> **PROBLEM TO WORK ON**:
Reproduce the lines below word for word, everything from the line containing "This screenshot has width=1456, height=819. How" down to the line containing "Action: pyautogui.click(x=152, y=45)", both included.

Lines of data:
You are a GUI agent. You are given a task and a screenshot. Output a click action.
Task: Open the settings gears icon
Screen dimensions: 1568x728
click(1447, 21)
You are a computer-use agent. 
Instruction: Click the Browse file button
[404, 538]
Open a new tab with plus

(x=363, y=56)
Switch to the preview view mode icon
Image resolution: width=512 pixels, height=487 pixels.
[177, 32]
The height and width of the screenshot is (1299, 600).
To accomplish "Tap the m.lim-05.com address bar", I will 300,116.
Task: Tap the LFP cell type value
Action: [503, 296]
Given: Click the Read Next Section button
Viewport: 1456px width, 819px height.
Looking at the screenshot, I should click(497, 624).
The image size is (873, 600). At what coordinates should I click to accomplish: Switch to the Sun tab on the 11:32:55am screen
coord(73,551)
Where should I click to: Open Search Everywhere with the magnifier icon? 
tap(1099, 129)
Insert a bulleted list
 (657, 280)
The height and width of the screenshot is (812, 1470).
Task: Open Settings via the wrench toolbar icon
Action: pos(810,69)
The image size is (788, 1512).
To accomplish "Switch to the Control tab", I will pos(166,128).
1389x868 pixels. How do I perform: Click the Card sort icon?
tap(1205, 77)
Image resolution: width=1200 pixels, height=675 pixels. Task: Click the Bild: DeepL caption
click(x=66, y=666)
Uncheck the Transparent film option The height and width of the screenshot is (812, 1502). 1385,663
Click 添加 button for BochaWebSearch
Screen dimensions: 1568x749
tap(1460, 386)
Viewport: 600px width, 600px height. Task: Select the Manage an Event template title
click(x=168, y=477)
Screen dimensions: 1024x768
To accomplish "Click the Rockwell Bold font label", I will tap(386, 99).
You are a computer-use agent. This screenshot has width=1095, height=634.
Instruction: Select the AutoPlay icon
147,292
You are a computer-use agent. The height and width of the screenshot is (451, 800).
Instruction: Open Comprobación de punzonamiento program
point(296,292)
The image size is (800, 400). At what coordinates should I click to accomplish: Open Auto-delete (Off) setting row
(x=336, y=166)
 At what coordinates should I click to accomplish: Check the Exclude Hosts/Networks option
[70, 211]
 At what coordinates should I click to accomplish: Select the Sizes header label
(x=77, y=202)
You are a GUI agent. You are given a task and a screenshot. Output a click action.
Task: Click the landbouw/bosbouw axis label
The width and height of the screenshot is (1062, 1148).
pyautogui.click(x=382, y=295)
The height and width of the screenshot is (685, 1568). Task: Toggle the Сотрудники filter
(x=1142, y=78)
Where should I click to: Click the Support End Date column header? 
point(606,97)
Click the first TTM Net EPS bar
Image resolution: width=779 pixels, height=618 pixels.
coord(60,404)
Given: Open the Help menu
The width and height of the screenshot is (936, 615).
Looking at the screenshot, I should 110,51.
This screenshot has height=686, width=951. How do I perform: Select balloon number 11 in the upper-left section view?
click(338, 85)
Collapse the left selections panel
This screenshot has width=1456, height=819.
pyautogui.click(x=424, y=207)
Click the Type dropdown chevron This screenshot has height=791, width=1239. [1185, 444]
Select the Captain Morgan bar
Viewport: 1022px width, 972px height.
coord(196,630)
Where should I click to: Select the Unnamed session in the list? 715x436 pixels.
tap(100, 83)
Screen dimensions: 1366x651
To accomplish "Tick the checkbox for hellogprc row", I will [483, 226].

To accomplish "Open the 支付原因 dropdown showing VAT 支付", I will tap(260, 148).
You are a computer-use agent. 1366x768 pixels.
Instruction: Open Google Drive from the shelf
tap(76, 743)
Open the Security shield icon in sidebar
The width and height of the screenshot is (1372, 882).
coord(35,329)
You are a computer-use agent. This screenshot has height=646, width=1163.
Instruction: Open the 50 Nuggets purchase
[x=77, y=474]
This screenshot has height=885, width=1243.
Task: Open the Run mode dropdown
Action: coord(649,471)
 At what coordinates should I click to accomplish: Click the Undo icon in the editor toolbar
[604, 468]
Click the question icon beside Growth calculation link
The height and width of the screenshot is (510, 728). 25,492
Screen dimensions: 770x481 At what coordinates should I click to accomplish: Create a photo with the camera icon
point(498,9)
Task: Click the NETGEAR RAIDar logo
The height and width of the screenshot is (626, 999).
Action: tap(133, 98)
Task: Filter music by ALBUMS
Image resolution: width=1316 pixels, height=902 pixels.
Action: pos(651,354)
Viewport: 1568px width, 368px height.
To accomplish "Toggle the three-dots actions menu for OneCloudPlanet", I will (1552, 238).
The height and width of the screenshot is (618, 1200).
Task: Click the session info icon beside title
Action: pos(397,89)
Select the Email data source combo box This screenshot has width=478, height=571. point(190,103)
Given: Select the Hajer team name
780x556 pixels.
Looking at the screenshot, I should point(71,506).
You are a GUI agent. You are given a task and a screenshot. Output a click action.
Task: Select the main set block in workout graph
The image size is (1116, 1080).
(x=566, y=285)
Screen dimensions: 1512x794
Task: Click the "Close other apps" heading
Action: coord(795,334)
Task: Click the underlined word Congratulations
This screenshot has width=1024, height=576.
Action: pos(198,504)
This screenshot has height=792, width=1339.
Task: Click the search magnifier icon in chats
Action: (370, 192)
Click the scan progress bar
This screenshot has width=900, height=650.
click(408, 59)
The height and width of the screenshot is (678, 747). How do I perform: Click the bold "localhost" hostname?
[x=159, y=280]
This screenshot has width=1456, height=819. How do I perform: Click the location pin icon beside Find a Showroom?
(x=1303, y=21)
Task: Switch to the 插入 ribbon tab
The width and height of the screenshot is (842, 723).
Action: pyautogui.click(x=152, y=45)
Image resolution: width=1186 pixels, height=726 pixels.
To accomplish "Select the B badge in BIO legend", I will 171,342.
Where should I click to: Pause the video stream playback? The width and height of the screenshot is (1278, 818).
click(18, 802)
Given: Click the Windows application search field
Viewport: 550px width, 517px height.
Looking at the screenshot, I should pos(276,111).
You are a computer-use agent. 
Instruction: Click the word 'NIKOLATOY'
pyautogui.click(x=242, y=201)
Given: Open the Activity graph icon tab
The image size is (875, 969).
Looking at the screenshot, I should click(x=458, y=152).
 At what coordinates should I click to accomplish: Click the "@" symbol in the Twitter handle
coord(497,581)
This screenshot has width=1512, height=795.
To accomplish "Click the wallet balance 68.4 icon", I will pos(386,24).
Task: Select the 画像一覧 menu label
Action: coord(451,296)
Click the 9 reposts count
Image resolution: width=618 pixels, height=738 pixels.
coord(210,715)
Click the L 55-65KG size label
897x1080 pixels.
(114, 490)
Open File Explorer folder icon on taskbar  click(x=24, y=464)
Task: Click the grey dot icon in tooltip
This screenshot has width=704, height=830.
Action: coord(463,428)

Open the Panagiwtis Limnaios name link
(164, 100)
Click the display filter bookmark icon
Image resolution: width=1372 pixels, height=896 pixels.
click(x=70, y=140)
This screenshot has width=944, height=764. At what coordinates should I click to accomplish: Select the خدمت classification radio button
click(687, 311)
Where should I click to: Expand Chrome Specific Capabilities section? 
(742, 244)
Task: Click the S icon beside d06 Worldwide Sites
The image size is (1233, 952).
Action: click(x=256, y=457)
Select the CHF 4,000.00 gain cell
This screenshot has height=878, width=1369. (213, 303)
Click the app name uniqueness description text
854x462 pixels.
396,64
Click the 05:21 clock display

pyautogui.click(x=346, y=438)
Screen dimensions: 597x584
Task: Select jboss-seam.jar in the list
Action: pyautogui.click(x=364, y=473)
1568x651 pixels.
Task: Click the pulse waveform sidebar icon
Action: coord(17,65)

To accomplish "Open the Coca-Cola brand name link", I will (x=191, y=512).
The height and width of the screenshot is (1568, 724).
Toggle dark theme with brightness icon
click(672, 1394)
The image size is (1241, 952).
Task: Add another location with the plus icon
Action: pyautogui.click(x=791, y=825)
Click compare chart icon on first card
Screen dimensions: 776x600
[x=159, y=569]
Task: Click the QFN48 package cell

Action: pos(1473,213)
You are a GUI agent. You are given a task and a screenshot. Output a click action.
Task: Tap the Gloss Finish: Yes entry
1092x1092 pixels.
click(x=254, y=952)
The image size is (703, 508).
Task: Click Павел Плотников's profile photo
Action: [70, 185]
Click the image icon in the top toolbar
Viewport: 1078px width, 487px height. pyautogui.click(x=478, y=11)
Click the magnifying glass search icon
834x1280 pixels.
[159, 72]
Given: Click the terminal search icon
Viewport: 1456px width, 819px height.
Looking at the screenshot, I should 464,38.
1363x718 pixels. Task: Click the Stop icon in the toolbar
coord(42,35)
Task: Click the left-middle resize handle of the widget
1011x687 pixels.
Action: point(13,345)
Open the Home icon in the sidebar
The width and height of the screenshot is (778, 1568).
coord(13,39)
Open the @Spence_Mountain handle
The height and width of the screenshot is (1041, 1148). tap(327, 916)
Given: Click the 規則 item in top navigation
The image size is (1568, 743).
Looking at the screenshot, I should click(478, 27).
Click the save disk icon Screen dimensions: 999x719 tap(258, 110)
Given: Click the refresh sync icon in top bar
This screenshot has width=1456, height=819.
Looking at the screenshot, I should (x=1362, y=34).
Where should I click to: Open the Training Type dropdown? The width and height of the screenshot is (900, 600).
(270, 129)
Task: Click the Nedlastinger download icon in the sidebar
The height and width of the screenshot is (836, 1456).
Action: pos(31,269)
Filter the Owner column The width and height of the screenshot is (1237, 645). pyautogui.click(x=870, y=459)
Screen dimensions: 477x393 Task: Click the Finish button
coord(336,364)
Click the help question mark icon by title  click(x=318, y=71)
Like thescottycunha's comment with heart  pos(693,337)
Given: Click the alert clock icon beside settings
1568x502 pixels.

> **FULL ANSWER**:
This screenshot has width=1456, height=819. How do I perform: Click the location pin icon beside Find a Showroom?
(x=1303, y=21)
Task: Switch to the 插入 ribbon tab
The width and height of the screenshot is (842, 723).
Action: pyautogui.click(x=152, y=45)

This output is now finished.